Pete's operation was scheduled for New Year's Eve and I remember that day so well. Pete had to be at the hospital at 7 am, so we got up around 5 am. My daughter came with us and they let us stay until they came to take him down to theatre at mid-morning. After a hug for us both we watched him walk away down that corridor, not realising that the Pete who left me would not reappear for 18 months. We finally got news at 7 pm that he was in recovery and going up to HDU.
What followed was about 6 months of stress. Although I had now found the Fight Bladder Cancer Confidential Forum, I was too frightened to post and I just read what other people had to say, taking advice and information where I could find it. Eventually, as Pete's condition in hospital worsened I did post and found so much support. Pete was very poorly and what we expected to be a week-long stay in hospital went to nearly 5 weeks, with long stays in intensive care, infections, sepsis, a collapsed lung and a paralysed bowel. He lost 3 stone in weight and I feared he'd never come home.
Over the next few months I learnt so much about medical emergencies. Pete had sepsis a couple of times, and I learnt when to panic and when not to as he went in and out of hospital. Pete was one of the few to have complications from his surgery, with scar tissue blocking the left kidney from the ureter into his pouch – this was causing the sepsis along with his generally poor health at this time. His body had no fight left in it. It was so awful to watch.
Pete finally had the procedure to unblock and remove the nephrostomy in the spring of 2015. However, the stent caused another bout of sepsis, and it was finally removed in the summer. Recent tests of his kidneys and scans have all some back fine so it seems to have worked. Pete is well at the moment and the doctor's final verdict after his op was the highest-grade cancer in the end travelled outside his bladder to his prostate, but luckily with no lymph node involvement.
We're trying finally to get back to a normal life. Is Pete free of cancer? We don't know and will just have to wait and see. Sitting and watching someone you love go through this is awful, you feel so helpless most of the time. You become exhausted trying to fight for them, but sometimes Pete was not in the right place to accept this. I cried a lot in the bad moments, but my daughter was a rock pulling me through as were one pair of really good friends and a neighbour,. My own health through this has not been the best and my elderly mother has deteriorated recently as well. In the end the cumulative stress manifested itself in both physical and mental health problems for me, but luckily I have a great GP who keeps a watchful eye on me.

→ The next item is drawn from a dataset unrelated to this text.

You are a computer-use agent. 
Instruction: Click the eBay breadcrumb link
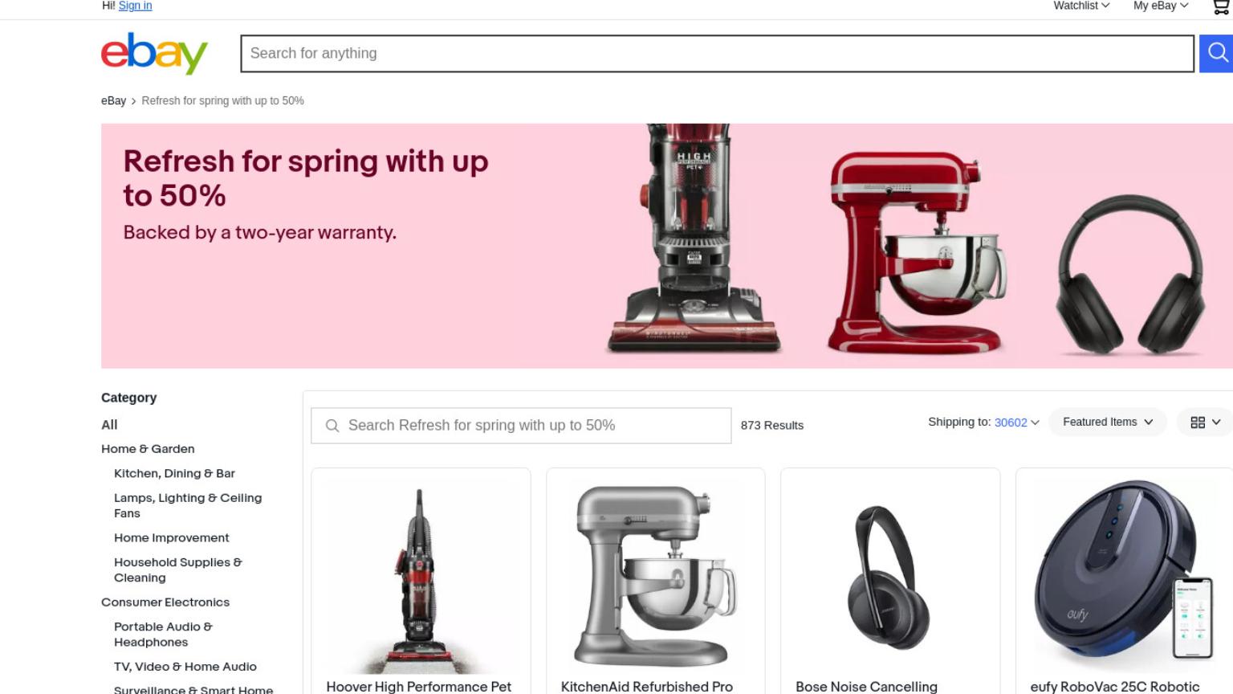click(113, 100)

What this journey has taught us is to live for today, and to relish all the normal everyday things you take for granted.
My first post on the Confidential Forum was a cry for help as I felt so alone. I was on automatic pilot at the time, but it was so good to speak to people who had lived through the same experience. The response I got from the forum was unbelievable, and I began to realise I was not on my own. It became my comfort when I was at home on my own. I got most of my information from Fight Bladder Cancer, having learnt very quickly not to trust Dr Google.
I don't know what I would have done without Fight Bladder Cancer and the forum. People I have never met have become my new family. I can laugh with them and cry with them, I can be myself, and I don't have to put on a show. Being the one on the sidelines of cancer is not easy; watching someone you love feeling poorly, in pain, scared and wondering if they are going to make it is very hard.
Find the support of others going through it. You just don't feel so alone anymore. To be honest, that was my saviour.